For companies with a mixed federal portfolio, the distinction between DoD and non-DoD compliance is becoming nonexistent. CMMC compliance presents the new standard.
What CMMC Level 2 actually requires
CMMC Level 2 is built on NIST SP 800-171. The goal is to ensure that systems handling CUI are secure, continuously monitored, and auditable.
At a practical level, organizations must implement controls such as:
Multi-factor authentication for users
Encryption of CUI in transit and at rest
Continuous vulnerability scanning and remediation
Removal of unsupported or end-of-life systems
Independent assessments and documented evidence of compliance
These controls must be maintained over time and supported by documentation that withstands third-party review.
Why organizations struggle to meet these controls
When operationalizing the CMMC checklist, two areas create the most friction:
FIPS-validated cryptography: FIPS-validated cryptography is required across systems that handle sensitive data. This is not a one-time configuration. Every component and every update must use validated modules, and organizations must be able to prove it during an audit.

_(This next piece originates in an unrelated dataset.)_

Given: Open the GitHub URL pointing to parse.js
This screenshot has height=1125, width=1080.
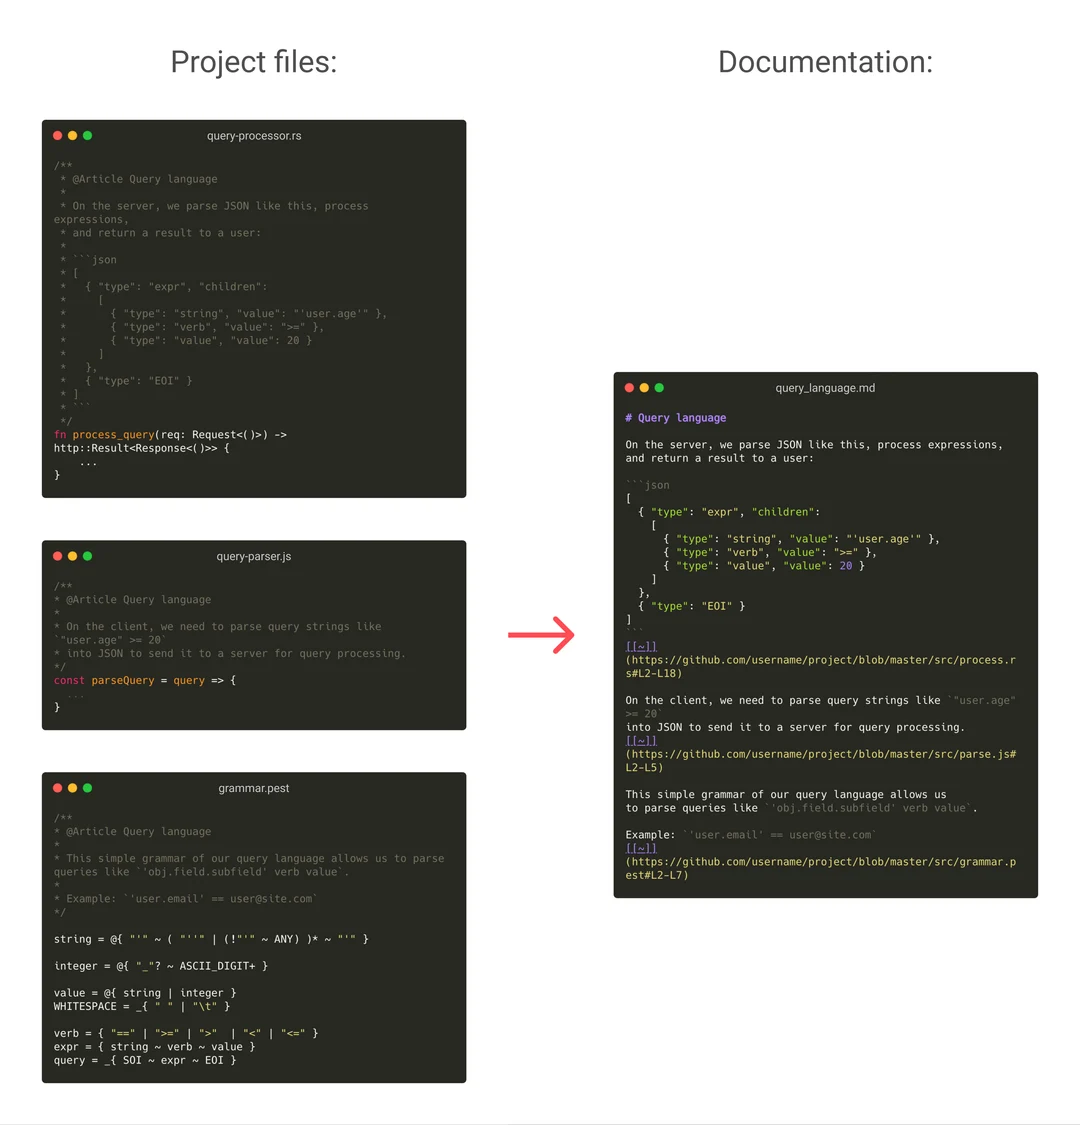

Vulnerability management: Modern software development environments change constantly, which means every image, dependency, and runtime component must be continuously scanned and remediated to prevent and address CVEs.
Both of these requirements generate significant audit overhead. Organizations must produce SBOMs, STIG scan reports, FIPS CMVP certificates, and system security documentation before an assessor ever begins their review.
For teams building this internally, the effort is often greater than expected and competes directly with product development priorities.
Organizations must certify for covered contracts
The DoD timeline is fixed. Phase 2 enforcement begins November 10, 2026, and organizations without certification will not be eligible for covered contracts.
Preparation for a C3PAO assessment takes time. Engineering work, documentation, and audit readiness all need to be completed well in advance. Delays increase the risk of missing the certification window.
This makes the situation complicated because GSA requirements are already in effect for new contracts. There is no transition period. Organizations that have not implemented NIST 800-171 controls may already be out of compliance.
Taken together, these timelines create immediate pressure rather than a distant deadline.
How Chainguard helps: FIPS-validation, STIGs, zero CVEs
Chainguard focuses on the most complex parts of CMMC Level 2 and NIST 800-171 implementation.
Chainguard Containers is built with:
FIPS 140-2 and 140-3 validated cryptography
STIG-aligned base configurations
Zero known critical vulnerabilities
They also include the documentation required for audits, including SBOMs, STIG scan reports, and FIPS CMVP certificates.
This reduces the amount of engineering work required to achieve compliance and shortens the path to audit readiness. Teams can focus on integrating compliant components rather than building and maintaining them from scratch.
Treating compliance as an ongoing capability is key
CMMC Phase 2 changes compliance from a self-attestation exercise into a verified requirement tied directly to contract eligibility. At the same time, NIST 800-171 is already being enforced across new GSA contracts. The same controls now apply across much of the federal landscape.
Organizations that treat compliance as an ongoing capability will be better positioned to meet both requirements. Those who delay may find the preparation timeline is shorter than expected.